Texto proporcionado =>
☆ ☆ ☆ ☆ ☆
El pasado viernes 21 de febrero, Cristina Claver defendió su tesis doctoral, titulada “Monitoring and Evaluation of the Deep Sea through Environmental Genetics”, en la estación marina de Plentzia (PiE-UPV/EHU). La investigación, dirigida por Xabier Irigoien y Naiara Rodríguez-Ezpeleta, se enmarca dentro de los proyectos europeos SUMMER, BIOcean5D y OBAMA-NEXT, con apoyo adicional de EDAMAME y GENGES en sus primeras etapas. La tesis ha sido también financiada gracias a una ayuda predoctoral del Departamento de Educación del Gobierno Vasco.

Tesis Cristina Claver

Resumen de la tesis (en inglés)

Effective management actions are essential to guarantee sustainable use and conservation of marine ecosystems. Developing such actions requires ecosystem-scale monitoring of biological resources, which is difficult to achieve in hardly accessible deepsea habitats. Yet, the recent interest in the exploitation of deep-sea resources urges the need to further assess this realm. Environmental genetics has emerged as a powerful cost-effective and logistically feasible approach for obtaining multi-species information through the analysis of DNA collected from environmental samples, including in difficult
to access ecosystems.
☆ ☆ ☆ ☆ ☆
Datos =>
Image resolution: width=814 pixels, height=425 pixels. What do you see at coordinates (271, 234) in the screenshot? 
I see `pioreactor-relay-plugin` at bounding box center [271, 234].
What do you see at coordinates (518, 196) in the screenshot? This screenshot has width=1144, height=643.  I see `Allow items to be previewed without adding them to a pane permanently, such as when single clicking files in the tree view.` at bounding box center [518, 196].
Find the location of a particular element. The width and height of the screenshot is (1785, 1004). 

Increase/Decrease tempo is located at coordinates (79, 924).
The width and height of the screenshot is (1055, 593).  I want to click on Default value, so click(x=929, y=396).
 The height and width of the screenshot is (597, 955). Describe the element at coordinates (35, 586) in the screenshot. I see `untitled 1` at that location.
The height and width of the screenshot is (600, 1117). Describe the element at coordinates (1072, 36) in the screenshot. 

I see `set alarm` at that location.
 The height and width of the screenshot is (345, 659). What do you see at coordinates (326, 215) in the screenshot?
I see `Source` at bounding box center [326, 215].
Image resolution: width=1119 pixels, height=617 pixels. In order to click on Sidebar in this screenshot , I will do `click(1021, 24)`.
☆ ☆ ☆ ☆ ☆
Requisitos del problema =>
Reproduce el fragmento del texto sobre la tesis de Cristina Claver comprendido entre "Tesis Cristina Claver" y "to access ecosystems.", ambos incluidos.

Salida =>
Tesis Cristina Claver

Resumen de la tesis (en inglés)

Effective management actions are essential to guarantee sustainable use and conservation of marine ecosystems. Developing such actions requires ecosystem-scale monitoring of biological resources, which is difficult to achieve in hardly accessible deepsea habitats. Yet, the recent interest in the exploitation of deep-sea resources urges the need to further assess this realm. Environmental genetics has emerged as a powerful cost-effective and logistically feasible approach for obtaining multi-species information through the analysis of DNA collected from environmental samples, including in difficult
to access ecosystems.